Your objective:
A verbatim copy of the records below, pictures omitted, is the task.

Provided material:
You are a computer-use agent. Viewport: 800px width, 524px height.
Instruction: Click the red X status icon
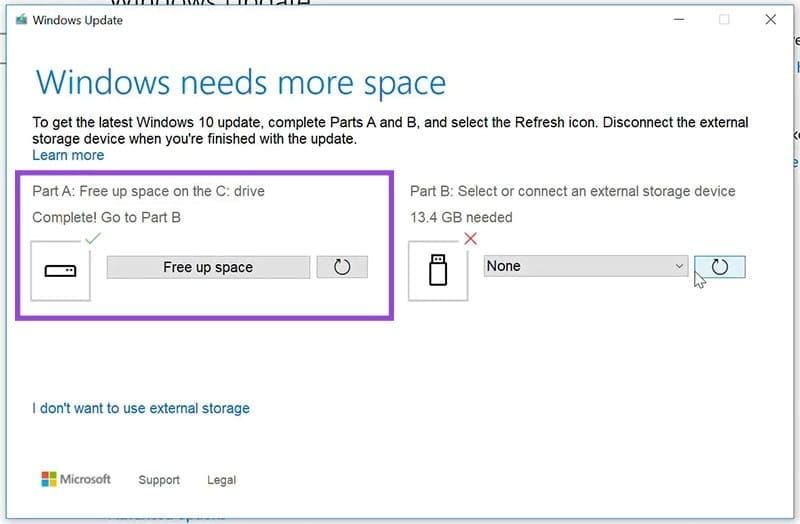click(471, 238)
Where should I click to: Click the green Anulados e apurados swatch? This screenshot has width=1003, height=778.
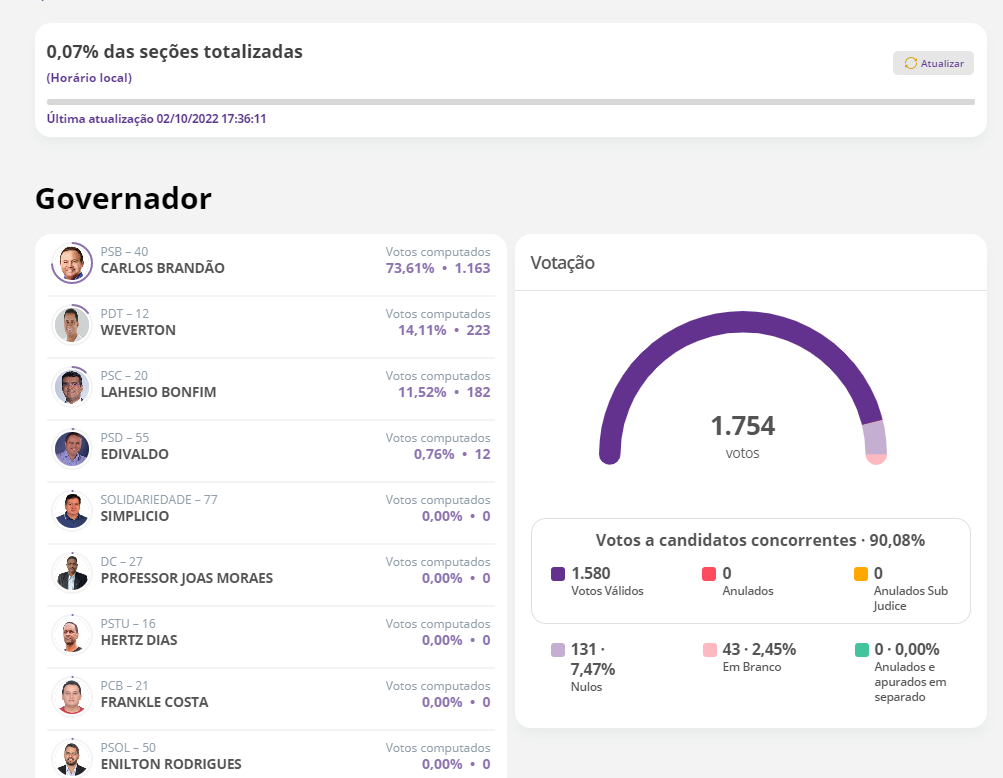coord(860,650)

Response to this task:
You are a computer-use agent. Viewport: 800px width, 524px height.
Instruction: Click the red X status icon
click(471, 238)
Where should I click to: Click the green Anulados e apurados swatch? This screenshot has width=1003, height=778.
coord(860,650)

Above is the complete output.